= Hiwa Osman =

Iraqi Kurdish journalist and commentator

Hiwa Osman is the director general of 964media.com the first Iraqi news platform that provides verified local news in Arabic, Kurdish and English. He is an Iraqi Kurdish journalist and commentator. He served as media advisor to President Jalal Talabani between 2005 & 2008. He is a leading commentator and analyst on the politics and media of Kurdistan and Iraq. He is often quoted by the media about Iraq and Kurdistan.

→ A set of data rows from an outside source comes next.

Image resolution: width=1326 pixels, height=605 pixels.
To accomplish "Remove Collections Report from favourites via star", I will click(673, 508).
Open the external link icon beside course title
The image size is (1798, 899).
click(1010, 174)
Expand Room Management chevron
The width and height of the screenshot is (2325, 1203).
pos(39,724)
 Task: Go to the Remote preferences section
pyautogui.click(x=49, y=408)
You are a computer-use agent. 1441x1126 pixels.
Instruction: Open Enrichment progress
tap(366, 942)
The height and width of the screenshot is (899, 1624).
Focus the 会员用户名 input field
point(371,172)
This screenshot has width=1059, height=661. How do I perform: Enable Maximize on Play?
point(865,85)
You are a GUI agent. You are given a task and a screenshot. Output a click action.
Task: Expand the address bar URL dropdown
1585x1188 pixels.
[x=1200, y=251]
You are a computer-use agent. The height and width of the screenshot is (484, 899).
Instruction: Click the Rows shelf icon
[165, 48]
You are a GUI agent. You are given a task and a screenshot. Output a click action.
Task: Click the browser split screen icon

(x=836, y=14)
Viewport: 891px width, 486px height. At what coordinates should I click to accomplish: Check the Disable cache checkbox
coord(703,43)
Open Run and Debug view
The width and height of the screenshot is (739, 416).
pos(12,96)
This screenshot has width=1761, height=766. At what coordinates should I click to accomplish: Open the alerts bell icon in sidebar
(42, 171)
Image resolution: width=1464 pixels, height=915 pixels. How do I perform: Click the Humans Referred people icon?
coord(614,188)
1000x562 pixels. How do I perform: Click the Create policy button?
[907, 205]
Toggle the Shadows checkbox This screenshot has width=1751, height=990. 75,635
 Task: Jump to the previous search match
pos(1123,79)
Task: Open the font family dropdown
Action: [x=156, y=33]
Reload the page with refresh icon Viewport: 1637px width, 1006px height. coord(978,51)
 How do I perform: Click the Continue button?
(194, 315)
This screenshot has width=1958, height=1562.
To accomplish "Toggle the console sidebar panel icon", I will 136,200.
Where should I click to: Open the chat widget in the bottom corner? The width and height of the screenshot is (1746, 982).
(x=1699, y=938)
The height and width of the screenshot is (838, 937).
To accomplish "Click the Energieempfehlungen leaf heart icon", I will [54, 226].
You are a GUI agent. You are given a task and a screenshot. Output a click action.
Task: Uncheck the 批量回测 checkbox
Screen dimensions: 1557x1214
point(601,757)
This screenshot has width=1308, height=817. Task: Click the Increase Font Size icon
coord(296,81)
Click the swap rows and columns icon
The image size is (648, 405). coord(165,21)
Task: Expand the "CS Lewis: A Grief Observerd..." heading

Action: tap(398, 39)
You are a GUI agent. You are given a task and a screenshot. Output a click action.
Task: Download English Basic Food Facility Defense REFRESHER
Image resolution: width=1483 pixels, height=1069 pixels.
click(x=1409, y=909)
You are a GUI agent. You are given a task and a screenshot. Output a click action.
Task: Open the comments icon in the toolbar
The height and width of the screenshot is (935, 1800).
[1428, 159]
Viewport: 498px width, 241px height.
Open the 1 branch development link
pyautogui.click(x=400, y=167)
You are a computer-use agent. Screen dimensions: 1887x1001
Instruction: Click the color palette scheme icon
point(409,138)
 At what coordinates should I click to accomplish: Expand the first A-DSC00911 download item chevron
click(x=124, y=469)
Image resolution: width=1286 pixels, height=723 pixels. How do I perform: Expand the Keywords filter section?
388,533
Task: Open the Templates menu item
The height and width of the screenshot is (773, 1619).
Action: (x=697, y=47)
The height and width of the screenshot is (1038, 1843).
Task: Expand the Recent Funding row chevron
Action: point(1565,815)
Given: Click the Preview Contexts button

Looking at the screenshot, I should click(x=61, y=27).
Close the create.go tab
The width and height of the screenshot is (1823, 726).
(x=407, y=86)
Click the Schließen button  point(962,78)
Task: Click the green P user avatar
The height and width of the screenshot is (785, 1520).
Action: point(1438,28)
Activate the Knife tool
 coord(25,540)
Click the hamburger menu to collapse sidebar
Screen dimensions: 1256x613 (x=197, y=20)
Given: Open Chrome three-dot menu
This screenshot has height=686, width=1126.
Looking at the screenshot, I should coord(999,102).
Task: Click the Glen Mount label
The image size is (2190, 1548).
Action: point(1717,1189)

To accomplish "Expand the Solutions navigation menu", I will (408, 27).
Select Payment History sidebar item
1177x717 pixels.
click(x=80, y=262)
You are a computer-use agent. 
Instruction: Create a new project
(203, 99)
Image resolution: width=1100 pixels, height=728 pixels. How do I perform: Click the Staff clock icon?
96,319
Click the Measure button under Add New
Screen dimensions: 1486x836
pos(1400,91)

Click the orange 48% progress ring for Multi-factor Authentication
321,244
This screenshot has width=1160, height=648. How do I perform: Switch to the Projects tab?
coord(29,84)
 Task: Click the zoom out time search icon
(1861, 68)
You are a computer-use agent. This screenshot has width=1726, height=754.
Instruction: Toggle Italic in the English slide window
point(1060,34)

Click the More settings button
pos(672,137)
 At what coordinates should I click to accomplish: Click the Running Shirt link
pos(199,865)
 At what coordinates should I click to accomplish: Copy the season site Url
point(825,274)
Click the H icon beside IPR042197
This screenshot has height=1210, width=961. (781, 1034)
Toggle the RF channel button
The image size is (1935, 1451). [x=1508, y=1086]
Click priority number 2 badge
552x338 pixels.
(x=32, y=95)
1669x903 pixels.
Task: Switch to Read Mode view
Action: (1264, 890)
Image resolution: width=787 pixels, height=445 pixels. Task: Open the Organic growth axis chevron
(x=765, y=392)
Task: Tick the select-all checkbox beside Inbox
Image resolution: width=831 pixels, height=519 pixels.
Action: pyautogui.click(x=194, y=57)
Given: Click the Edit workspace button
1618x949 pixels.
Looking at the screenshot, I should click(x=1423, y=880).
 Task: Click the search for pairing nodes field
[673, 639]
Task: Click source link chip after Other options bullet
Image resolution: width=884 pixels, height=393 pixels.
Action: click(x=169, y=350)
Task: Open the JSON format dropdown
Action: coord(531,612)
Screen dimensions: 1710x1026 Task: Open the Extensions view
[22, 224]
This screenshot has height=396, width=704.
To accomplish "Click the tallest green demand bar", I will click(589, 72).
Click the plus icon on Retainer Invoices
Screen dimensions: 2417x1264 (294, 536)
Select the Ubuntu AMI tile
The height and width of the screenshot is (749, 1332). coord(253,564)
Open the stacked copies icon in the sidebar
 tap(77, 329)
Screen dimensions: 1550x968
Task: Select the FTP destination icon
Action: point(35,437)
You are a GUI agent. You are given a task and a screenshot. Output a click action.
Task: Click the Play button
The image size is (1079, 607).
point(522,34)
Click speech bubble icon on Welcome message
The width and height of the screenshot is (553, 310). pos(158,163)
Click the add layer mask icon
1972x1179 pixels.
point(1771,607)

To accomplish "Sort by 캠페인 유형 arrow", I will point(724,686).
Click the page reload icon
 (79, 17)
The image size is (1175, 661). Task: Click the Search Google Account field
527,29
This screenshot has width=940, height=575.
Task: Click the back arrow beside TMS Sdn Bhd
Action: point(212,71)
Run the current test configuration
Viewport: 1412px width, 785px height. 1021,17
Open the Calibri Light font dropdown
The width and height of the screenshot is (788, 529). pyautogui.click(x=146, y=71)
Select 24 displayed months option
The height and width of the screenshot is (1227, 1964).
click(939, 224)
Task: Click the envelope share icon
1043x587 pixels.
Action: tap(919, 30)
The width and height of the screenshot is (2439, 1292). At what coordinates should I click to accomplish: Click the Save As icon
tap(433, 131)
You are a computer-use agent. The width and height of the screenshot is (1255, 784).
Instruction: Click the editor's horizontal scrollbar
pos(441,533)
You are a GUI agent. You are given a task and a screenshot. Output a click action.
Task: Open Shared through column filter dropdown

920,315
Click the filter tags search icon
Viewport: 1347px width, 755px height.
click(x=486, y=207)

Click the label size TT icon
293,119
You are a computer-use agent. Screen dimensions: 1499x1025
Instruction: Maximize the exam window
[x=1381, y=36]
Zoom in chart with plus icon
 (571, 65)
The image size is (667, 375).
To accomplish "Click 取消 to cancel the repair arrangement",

Aside from Kurdish, his writings are also published in Arabic in the respected Baghdad-based newspaper Alaalem.

==Career==
Hiwa Osman is the CEO of mediazan.org The first agency of its kind in Kurdistan Region that provides media, which later rebranded to Mediazan.org which is the parent organization behind Iraqi news outlet +964 Media creative and communications services. Osman was previously the Iraq Country Director for the Institute for War and Peace Reporting (IWPR), media advisor to Iraqi president Jalal Talabani and also worked as a writer and producer with BBC News. He is also the son of Kurdish Leader Dr. Mahmoud Othman.

==Awards==
In 2012, Hiwa Osman won the Outstanding Contribution to New Media Award at the International Media Awards in London on 5 May.